Fransa’da yaşayan Çinli yazar ve sinemacı Dai Sijie’nin yine kendisi tarafından filmi de çekilen ilk romanı. “Kültür Devrimi” sırasında bir dağ köyünde “yeniden eğitim” gören iki gencin ve orada tanıştıkları bir terzi kızın hikâyesini anlatan roman, kısmen yazarın kendi hayatından esinlenirken (1971 – 1974 yılları arasında yazar da “yeniden eğitim” programının kapsamındaymış) ve Çin’de o tarihte yaşananları ele alırken, asıl olarak edebiyatın evrenselliği ve insanları dönüştürme gücü üzerine sözler söyleyen bir kitap olarak dikkat çekiyor.

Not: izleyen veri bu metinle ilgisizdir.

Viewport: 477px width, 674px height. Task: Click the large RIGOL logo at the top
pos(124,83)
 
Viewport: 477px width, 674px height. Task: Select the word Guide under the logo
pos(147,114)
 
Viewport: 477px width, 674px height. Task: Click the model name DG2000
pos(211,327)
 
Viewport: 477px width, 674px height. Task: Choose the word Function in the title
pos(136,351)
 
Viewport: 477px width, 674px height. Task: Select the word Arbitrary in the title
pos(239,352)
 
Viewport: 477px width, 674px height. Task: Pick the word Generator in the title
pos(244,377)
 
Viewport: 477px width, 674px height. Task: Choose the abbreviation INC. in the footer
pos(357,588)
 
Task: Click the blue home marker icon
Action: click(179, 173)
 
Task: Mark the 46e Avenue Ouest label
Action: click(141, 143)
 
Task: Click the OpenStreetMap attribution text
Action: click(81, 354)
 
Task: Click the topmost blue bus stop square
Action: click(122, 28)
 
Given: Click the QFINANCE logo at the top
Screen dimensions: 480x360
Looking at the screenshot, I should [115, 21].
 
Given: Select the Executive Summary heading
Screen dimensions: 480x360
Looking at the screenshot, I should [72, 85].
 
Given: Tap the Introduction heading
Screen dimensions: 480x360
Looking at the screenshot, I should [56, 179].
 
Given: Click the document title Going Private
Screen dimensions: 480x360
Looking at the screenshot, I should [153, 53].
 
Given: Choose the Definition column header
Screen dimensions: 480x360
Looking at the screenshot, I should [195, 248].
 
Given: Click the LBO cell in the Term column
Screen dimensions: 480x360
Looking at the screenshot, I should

“Kültür Devrimi” 1966 ile 1976 yılları arasında Çin’de gerçekleşen ve Mao’nun gerçek komünizmi topluma yaymak, toplumdaki kapitalizm ve burjuva unsurlarını yok etmek hedefleri doğrultusunda gerçekleştirilen bir hareketti ve bu hareket kapsamında milyonlarca kişi hapsetme, toplum önünde aşağılama, işkence gibi cezalara uğrarken, entelektüeller ve özellikle gençler “yeniden eğitim” adı altında Çin’in kırsal bölgelerinde yılarca çalışmaya zorlanmıştı. Ülkeyi sosyal ve ekonomik açıdan uzun süre boyunca olumsuz etkileyen bu dönemde kimi tarihi ve dini eserler de yok edilmiş ve Batı kültürünün örnekleri, örneğin kitaplar da ortadan kaldırılmıştı. Dai Sijie’nin işte bu dönemde geçen hikâyesi iki genci ve köylü bir terzi kızı odağına alarak bir yandan iktidarın politikalarının bireylerin hayatları üzerindeki acımasız etkilerini anlatıyor ve diğer yandan da ilk aşk ve edebiyatın (daha doğrusu genel olarak sanatın) anlamı, güzelliği ve gücü üzerine hayli akıcı bir hikâye anlatıyor okuyucuya. Kitap bunun yanısıra, genel olarak “hikâye anlatma” üzerine de epey dokunaklı şeyler söylüyor. İki gencin seyrettikleri bir filmi veya okudukları bir romanı terzi kıza ve köy halkına anlatmaları, “devrimci olmayan” sanatın yasaklı olduğu bir dönemin fon olarak alındığını da düşününce, hayli etkileyici. Kitapta adı geçen eserlere (Ursule Mirouët, Goriot Baba, Madame Bovary, Jean-Christophe, Monte Kristo Kontu vs.) aşina olmak kuşkusuz ek bir tat almaya yardımcı olacaktır ama edebiyat sevgisini satırlarında güçlü bir biçimde duyuran kitabı sevmeye engel değil aksi bir durum.
Kitabın ilginç özelliklerinden biri trajik bir dönemde geçmesine rağmen (ve belki tam da bu nedenle) ve olayların gelişimi her an bizi bir kötü sonuca götürecekmiş gibi olsa da bunun hiç gerçekleşmiyor olması. Öyle ki okuduğunuz bir satır hemen sonrasında bir trajik olay “beklentisi” yaratıyor ama gerçekleşmiyor bu durum. Yazarın umudu bir şekilde ayakta tutma arzusunun da bu tercihte rolü olduğunu düşünüyorum. Biri kitabın anlatıcısı olan iki gencin tanıştıkları ve basit bir dağlı olarak gördükleri terzi kızı kitaplar aracılığı ile değiştirme/geliştirme çabası romanın ana dertlerinden biri ama bunun finale rağmen yeterince güçlü anlatıldığını söylemek bir parça zor sanki. “Dedi ki, Balzac onun bir şeyi anlamasını sağlamış: bir kadının güzelliği, değer biçilemez bir hazinedir” sözleri ile bitse de kitap, burası bir parça eksik kalmış gibi.
Hastanede geçen bölümler ve edebiyat sevgisi ile taşan satırları başta olmak üzere pek çok çekici yanı olan roman akıcı kurgusu ve dili sayesinde rahatça okunan bir kitap. İdeolojisi ne olursa olsun, insanı bireyselliğinden ve insanlık tarihinin birikimlerinden mutlak bir şekilde uzak tutan tüm rejimlerin acımasızlığını hatırlatması ile de önemli.